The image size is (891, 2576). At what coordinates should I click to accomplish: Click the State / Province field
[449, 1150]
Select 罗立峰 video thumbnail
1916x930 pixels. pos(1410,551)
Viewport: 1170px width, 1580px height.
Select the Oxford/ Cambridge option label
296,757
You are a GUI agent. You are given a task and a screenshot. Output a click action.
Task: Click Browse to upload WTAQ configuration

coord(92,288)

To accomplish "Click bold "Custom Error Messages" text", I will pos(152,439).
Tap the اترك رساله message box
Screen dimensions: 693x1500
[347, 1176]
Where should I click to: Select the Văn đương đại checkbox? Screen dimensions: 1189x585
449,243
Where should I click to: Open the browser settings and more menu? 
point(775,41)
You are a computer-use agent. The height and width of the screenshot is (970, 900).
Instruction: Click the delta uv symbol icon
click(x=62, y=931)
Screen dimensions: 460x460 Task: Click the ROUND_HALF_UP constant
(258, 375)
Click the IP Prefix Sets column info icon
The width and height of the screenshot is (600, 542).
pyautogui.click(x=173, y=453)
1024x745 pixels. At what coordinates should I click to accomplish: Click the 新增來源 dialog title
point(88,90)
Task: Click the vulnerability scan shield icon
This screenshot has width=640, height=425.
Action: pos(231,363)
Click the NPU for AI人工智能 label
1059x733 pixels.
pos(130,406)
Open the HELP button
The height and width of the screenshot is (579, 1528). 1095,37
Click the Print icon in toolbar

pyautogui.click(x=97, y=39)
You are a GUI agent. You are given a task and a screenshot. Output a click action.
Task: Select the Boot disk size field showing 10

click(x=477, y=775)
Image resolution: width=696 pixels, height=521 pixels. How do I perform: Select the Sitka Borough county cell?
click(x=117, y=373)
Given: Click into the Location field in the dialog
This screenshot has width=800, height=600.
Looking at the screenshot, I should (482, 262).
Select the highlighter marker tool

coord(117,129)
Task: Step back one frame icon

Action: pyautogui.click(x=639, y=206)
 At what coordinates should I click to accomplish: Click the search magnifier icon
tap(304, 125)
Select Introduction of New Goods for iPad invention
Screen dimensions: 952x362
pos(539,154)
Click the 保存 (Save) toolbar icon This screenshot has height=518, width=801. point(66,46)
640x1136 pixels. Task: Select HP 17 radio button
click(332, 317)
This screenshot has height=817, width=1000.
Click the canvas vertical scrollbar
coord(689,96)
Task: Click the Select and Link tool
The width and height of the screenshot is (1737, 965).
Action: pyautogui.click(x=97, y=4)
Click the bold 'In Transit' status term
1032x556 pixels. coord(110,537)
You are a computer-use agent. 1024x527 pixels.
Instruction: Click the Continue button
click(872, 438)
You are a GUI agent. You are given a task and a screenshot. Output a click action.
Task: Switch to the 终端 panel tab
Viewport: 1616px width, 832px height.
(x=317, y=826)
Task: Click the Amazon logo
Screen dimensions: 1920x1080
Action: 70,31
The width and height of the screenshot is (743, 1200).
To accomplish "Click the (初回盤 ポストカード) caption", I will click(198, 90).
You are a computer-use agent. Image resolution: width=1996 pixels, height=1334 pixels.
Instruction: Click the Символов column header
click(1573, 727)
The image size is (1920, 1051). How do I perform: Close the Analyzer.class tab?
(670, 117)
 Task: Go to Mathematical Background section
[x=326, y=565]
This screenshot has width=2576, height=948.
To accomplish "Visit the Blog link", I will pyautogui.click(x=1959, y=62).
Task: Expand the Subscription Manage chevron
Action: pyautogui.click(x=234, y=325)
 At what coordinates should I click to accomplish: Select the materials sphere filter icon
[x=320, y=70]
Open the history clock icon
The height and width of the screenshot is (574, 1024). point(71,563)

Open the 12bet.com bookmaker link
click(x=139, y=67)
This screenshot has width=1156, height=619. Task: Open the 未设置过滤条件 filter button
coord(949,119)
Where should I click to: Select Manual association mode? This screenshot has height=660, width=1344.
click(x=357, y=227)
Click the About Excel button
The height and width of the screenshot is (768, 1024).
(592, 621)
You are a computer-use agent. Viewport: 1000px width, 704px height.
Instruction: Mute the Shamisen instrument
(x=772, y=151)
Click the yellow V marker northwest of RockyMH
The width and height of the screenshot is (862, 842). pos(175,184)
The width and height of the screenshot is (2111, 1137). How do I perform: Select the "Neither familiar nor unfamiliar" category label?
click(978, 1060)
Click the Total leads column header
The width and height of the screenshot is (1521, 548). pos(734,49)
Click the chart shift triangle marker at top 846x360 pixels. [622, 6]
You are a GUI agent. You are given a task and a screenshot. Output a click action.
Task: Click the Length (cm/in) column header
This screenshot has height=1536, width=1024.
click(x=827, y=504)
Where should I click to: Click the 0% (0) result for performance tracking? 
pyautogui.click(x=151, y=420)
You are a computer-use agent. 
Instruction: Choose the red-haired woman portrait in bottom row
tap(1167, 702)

- What is needed
Give back the data above exactly as it appears.

- Response to this exercise
The image size is (891, 2576). At what coordinates should I click to accomplish: Click the State / Province field
[449, 1150]
Select 罗立峰 video thumbnail
1916x930 pixels. pos(1410,551)
Viewport: 1170px width, 1580px height.
Select the Oxford/ Cambridge option label
296,757
You are a GUI agent. You are given a task and a screenshot. Output a click action.
Task: Click Browse to upload WTAQ configuration

coord(92,288)

To accomplish "Click bold "Custom Error Messages" text", I will pos(152,439).
Tap the اترك رساله message box
Screen dimensions: 693x1500
[347, 1176]
Where should I click to: Select the Văn đương đại checkbox? Screen dimensions: 1189x585
449,243
Where should I click to: Open the browser settings and more menu? 
point(775,41)
You are a computer-use agent. The height and width of the screenshot is (970, 900).
Instruction: Click the delta uv symbol icon
click(x=62, y=931)
Screen dimensions: 460x460 Task: Click the ROUND_HALF_UP constant
(258, 375)
Click the IP Prefix Sets column info icon
The width and height of the screenshot is (600, 542).
pyautogui.click(x=173, y=453)
1024x745 pixels. At what coordinates should I click to accomplish: Click the 新增來源 dialog title
point(88,90)
Task: Click the vulnerability scan shield icon
This screenshot has width=640, height=425.
Action: pos(231,363)
Click the NPU for AI人工智能 label
1059x733 pixels.
pos(130,406)
Open the HELP button
The height and width of the screenshot is (579, 1528). 1095,37
Click the Print icon in toolbar

pyautogui.click(x=97, y=39)
You are a GUI agent. You are given a task and a screenshot. Output a click action.
Task: Select the Boot disk size field showing 10

click(x=477, y=775)
Image resolution: width=696 pixels, height=521 pixels. How do I perform: Select the Sitka Borough county cell?
click(x=117, y=373)
Given: Click into the Location field in the dialog
This screenshot has width=800, height=600.
Looking at the screenshot, I should (482, 262).
Select the highlighter marker tool

coord(117,129)
Task: Step back one frame icon

Action: pyautogui.click(x=639, y=206)
 At what coordinates should I click to accomplish: Click the search magnifier icon
tap(304, 125)
Select Introduction of New Goods for iPad invention
Screen dimensions: 952x362
pos(539,154)
Click the 保存 (Save) toolbar icon This screenshot has height=518, width=801. point(66,46)
640x1136 pixels. Task: Select HP 17 radio button
click(332, 317)
This screenshot has height=817, width=1000.
Click the canvas vertical scrollbar
coord(689,96)
Task: Click the Select and Link tool
The width and height of the screenshot is (1737, 965).
Action: pyautogui.click(x=97, y=4)
Click the bold 'In Transit' status term
1032x556 pixels. coord(110,537)
You are a computer-use agent. 1024x527 pixels.
Instruction: Click the Continue button
click(872, 438)
You are a GUI agent. You are given a task and a screenshot. Output a click action.
Task: Switch to the 终端 panel tab
Viewport: 1616px width, 832px height.
(x=317, y=826)
Task: Click the Amazon logo
Screen dimensions: 1920x1080
Action: 70,31
The width and height of the screenshot is (743, 1200).
To accomplish "Click the (初回盤 ポストカード) caption", I will click(198, 90).
You are a computer-use agent. Image resolution: width=1996 pixels, height=1334 pixels.
Instruction: Click the Символов column header
click(1573, 727)
The image size is (1920, 1051). How do I perform: Close the Analyzer.class tab?
(670, 117)
 Task: Go to Mathematical Background section
[x=326, y=565]
This screenshot has width=2576, height=948.
To accomplish "Visit the Blog link", I will pyautogui.click(x=1959, y=62).
Task: Expand the Subscription Manage chevron
Action: pyautogui.click(x=234, y=325)
 At what coordinates should I click to accomplish: Select the materials sphere filter icon
[x=320, y=70]
Open the history clock icon
The height and width of the screenshot is (574, 1024). point(71,563)

Open the 12bet.com bookmaker link
click(x=139, y=67)
This screenshot has width=1156, height=619. Task: Open the 未设置过滤条件 filter button
coord(949,119)
Where should I click to: Select Manual association mode? This screenshot has height=660, width=1344.
click(x=357, y=227)
Click the About Excel button
The height and width of the screenshot is (768, 1024).
(592, 621)
You are a computer-use agent. Viewport: 1000px width, 704px height.
Instruction: Mute the Shamisen instrument
(x=772, y=151)
Click the yellow V marker northwest of RockyMH
The width and height of the screenshot is (862, 842). pos(175,184)
The width and height of the screenshot is (2111, 1137). How do I perform: Select the "Neither familiar nor unfamiliar" category label?
click(978, 1060)
Click the Total leads column header
The width and height of the screenshot is (1521, 548). pos(734,49)
Click the chart shift triangle marker at top 846x360 pixels. [622, 6]
You are a GUI agent. You are given a task and a screenshot. Output a click action.
Task: Click the Length (cm/in) column header
This screenshot has height=1536, width=1024.
click(x=827, y=504)
Where should I click to: Click the 0% (0) result for performance tracking? 
pyautogui.click(x=151, y=420)
You are a computer-use agent. 
Instruction: Choose the red-haired woman portrait in bottom row
tap(1167, 702)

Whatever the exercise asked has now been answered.